A MWE I have been cooking up:
using Lux
using Random
using ComponentArrays
using Symbolics
using Symbolics.SymbolicUtils.Code
using Symbolics.SymbolicUtils
# Just register all the activations from NNlib and their gradients here.
∇swish(x::T) where T = (1+exp(-x)+x*exp(-x))/(1+exp(-x))^2
myswish(x::T) where T = x/(1+exp(-x))
@register_symbolic myswish(x::Real)::Real
@register_symbolic ∇swish(x::Real)::Real
Symbolics.derivative(::typeof(myswish), (x,)::Tuple, ::Base.Val{1}) = begin
∇swish(x)
end
model = Lux.Chain(
Dense(7, 10, myswish),
Dense(10, 10, myswish),
Dense(10, 3, myswish)
)
p0, st = Lux.setup(Random.default_rng(), model)
p0 = ComponentArray(p0)
using MacroTools
# Maybe this is not needed, I've added this to speed up the compilation
function simplify_expression(val, us, ps)
varmatcher = let psyms = toexpr.(ps), usyms = toexpr.(us)
(x) -> begin
if x ∈ usyms
id = findfirst(==(x), usyms)
return :(getindex(x, $(id)))
end
if x ∈ psyms
id = findfirst(==(x), psyms)
return :(getindex(p, $(id)))
end
return x
end
end
returns = [gensym() for i in eachindex(val)]
body = Expr[]
# This simplifies the inputs etc
for i in eachindex(returns)
subex = toexpr(val[i])
subex = MacroTools.postwalk(varmatcher, subex)
push!(body,
:($(returns[i]) = $(subex))
)
end
# Return the right shape
push!(
body,
:(return reshape([$(returns...)], $(size(val)))::AbstractMatrix{promote_type(T, P)})
);
# Make the right signature
:(function (x::AbstractVector{T},p::AbstractVector{P}) where {T, P}
$(body...)
end)
end
struct GradientLayer{L, DU, DP} <: Lux.AbstractExplicitLayer
layer::L
du::DU
dp::DP
end
function GradientLayer(layer::Lux.Dense)
(; in_dims, out_dims, activation) = layer
p = Lux.LuxCore.initialparameters(Random.default_rng(), layer)
# Make symbolic parameters
nparams = sum(prod ∘ size, p)
ps = Symbolics.variables(gensym(),Base.OneTo(nparams))
us = Symbolics.variables(gensym(), Base.OneTo(in_dims))
W = reshape(ps[1:in_dims*out_dims], out_dims, in_dims)
b = ps[(in_dims*out_dims+1):end]
ex = activation.(W*us+b)
dfdu = Symbolics.jacobian(ex, us)
dfdp = Symbolics.jacobian(ex, ps)
# Build the gradient w.r.t. to input and parameters
dfduex = simplify_expression(dfdu, us, ps)
dfdpex = simplify_expression(dfdp, us, ps)
# Build the function
dfdu = eval(dfduex)
dfdp = eval(dfdpex)
return GradientLayer{typeof(layer), typeof(dfdu), typeof(dfdp)}(
layer, dfdu, dfdp
)
end
Lux.LuxCore.initialparameters(rng::Random.AbstractRNG, layer::GradientLayer) = LuxCore.initialparameters(rng, layer.layer)
Lux.LuxCore.initialstates(rng::Random.AbstractRNG, layer::GradientLayer) = LuxCore.initialstates(rng, layer.layer)
function (glayer::GradientLayer)(u::AbstractArray, ps, st::NamedTuple)
pvec = reduce(vcat, ps)
∇u_i = glayer.du(u, pvec)
∇p_i = glayer.dp(u, pvec)
next, st = glayer.layer(u, ps, st)
return (next, ∇u_i, ∇p_i), st
end
function (glayer::GradientLayer)((u, du, dp)::Tuple, ps, st::NamedTuple)
pvec = reduce(vcat, ps)
∇u_i = glayer.du(u, pvec)
∇p_i = glayer.dp(u, pvec)
next, st = glayer.layer(u, ps, st)
# Note: This assumes right now a sequential chain.

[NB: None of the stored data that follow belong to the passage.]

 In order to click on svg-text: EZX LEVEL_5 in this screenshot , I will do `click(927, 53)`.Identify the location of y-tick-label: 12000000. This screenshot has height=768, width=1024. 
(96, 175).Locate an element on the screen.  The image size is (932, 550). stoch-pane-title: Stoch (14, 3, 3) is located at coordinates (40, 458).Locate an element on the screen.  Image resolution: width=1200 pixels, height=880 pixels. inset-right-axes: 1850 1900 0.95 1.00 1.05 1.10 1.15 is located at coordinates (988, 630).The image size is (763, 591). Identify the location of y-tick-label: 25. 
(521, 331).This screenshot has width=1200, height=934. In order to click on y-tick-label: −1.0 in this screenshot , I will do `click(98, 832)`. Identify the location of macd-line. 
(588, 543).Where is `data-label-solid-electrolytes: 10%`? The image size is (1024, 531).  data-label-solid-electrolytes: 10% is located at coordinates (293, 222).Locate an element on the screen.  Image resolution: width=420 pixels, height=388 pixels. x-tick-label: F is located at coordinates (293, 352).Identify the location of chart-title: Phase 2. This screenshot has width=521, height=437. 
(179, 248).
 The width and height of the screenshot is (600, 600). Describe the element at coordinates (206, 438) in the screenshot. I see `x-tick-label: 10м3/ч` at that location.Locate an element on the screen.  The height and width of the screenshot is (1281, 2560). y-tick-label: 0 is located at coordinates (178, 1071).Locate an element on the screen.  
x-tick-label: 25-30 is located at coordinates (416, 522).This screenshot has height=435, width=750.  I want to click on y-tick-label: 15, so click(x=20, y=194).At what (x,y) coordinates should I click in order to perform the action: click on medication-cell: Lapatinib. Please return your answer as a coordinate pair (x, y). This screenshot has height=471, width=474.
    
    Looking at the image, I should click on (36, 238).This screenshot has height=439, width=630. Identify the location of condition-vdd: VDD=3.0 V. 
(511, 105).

More advanced layers would probably need a dispatch
return (next, ∇u_i * du, hcat(∇u_i*dp, ∇p_i)), st
end
function symbolify(chain::Lux.Chain, p, st, name)
new_layers = map(GradientLayer, chain.layers)
new_chain = Lux.Chain(new_layers...; name)
(new_chain, Lux.setup(Random.default_rng(), new_chain...))
end
function symbolify(layer::Lux.Dense, p, st, name)
new_layer = GradientLayer(layer)
(new_layer, Lux.setup(Random.default_rng(), new_layer)...)
end
# In general, we can just `symbolify` a Chain or add a `GradientChain` constructor here.
newmodel, newps, newst = Lux.Experimental.layer_map(symbolify, model, p0, st);
u0 = rand(7)
ret, _ = newmodel(u0, newps, newst)
@code_warntype newmodel(u0, newps, newst)
using Zygote
du_zyg = Zygote.jacobian(u->first(model(u, newps, newst)), u0)
dp_zyg = Zygote.jacobian(u->first(model(u0, u, newst)), newps)
# Returns a triplet (y, dy/du, dy/dp)
rets, _ = newmodel(u0, newps, newst);Other implementations to know about
I don't know of any.
References
Just for completeness the preprint for the optimal experimental design.